Really Comfy Beds Ltd
- Trade name: Loaf
- Formerly: The Sleep Room
- Company type: Private
- Founded: 2008
- Headquarters: London, United Kingdom
- Products: Homewares
- Owner: Charlie Marshall
- Number of employees: 120
- Website: loaf.com

= Loaf (company) =

British retail company

Loaf is a British company, which operates as a high street retailer. Charlie Marshall founded the retail brand, which was formerly known as The Sleep Room. Their showrooms are mainly focused around the London area.

It is currently one of the fastest growing retail companies in the United Kingdom. In 2013, it listed on the Sunday Times Fast Track 100, and has also received investment from the Monsoon & Accessorize founder, Peter Simon.

In May 2017 the company opened its third showroom in Spitalfields, London.

==History==
Charlie Marshall founded The Sleep Room in 2008, after previously owning and selling another business.

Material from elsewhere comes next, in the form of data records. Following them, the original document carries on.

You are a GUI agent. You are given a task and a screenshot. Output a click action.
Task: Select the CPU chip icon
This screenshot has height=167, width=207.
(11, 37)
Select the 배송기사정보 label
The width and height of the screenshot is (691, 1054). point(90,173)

Marshall generated the startup capital for The Sleep Room from the sale of his previous company, Primal Soup and personal finance he had accrued from real estate development. The amount invested initially was £350,000. During the early days, Marshall focused on bed sales, providing 12 different styles of bed, with a single mattress type. It was stated that Marshall visited over 187 mattress and bed factories before deciding on the mattress he would sell through The Sleep Room.

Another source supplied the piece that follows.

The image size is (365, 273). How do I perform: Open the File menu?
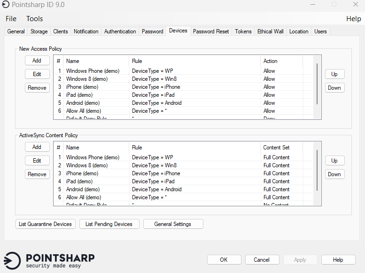point(11,19)
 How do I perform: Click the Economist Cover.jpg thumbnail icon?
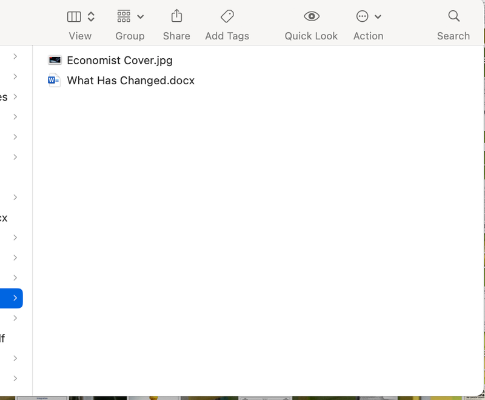click(55, 60)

In 2012, it was announced that the company would be rebranded, and would now operate under the name Loaf. The rebrand followed the expansion of the company's product range away from beds and sleep related products. The Telegraph covered the launch of their sofas and armchairs, while also announcing the company would be selling lighting, rugs and textiles. During the next year, it was announced that the company would expand to selling kitchen furniture.

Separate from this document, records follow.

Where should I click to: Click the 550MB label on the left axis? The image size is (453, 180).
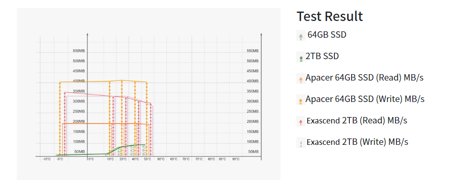point(79,51)
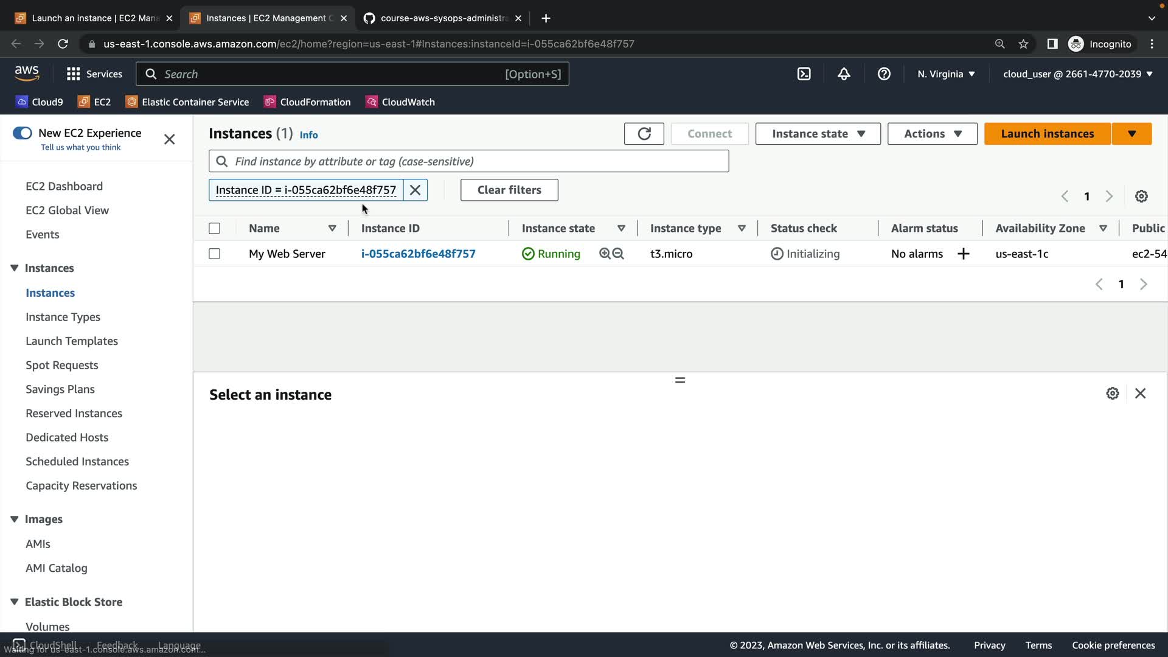Viewport: 1168px width, 657px height.
Task: Click plus icon to add alarm
Action: (x=963, y=254)
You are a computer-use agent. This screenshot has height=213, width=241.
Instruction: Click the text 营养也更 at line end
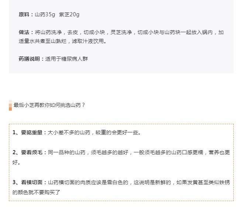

Loaf was listed on the Sunday Times Fast Track 100 in 2013. They were in 40th position overall, and the 3rd fastest growing retailer in the United Kingdom. The company's growth continued in 2014 and they again featured in the 2014 Sunday Times list. This time Loaf were in 52nd position, with their turnover rising from £7.8 million to £15.9 million over the 12-month period.

In early 2014, it was announced that the Monsoon & Accessorize founder had acquired a substantial stake in the retail business. By the end of 2014, the company had reached a turnover of £20 million.

In July 2020, Loaf and cosmetics manufacturer Neal's Yard Remedies will have a new home for their internet activities, in the current UK facility of third-party distribution supplier Wincanton.

==Locations==
In 2014, the founder was quoted in an interview that new showrooms would be referred to as Loaf Shacks’.

Following the investment from Monsoon & Accessorize founder, it was stated that the company would be looking to open 10 new stores over a period of 4 years, predominantly in the London area. In October 2014, it was announced that the first of these stores would soon be opening in the area of London. In June 2015, it was announced that a location had been chosen for the Loaf Shack’, which would be located in Battersea, London.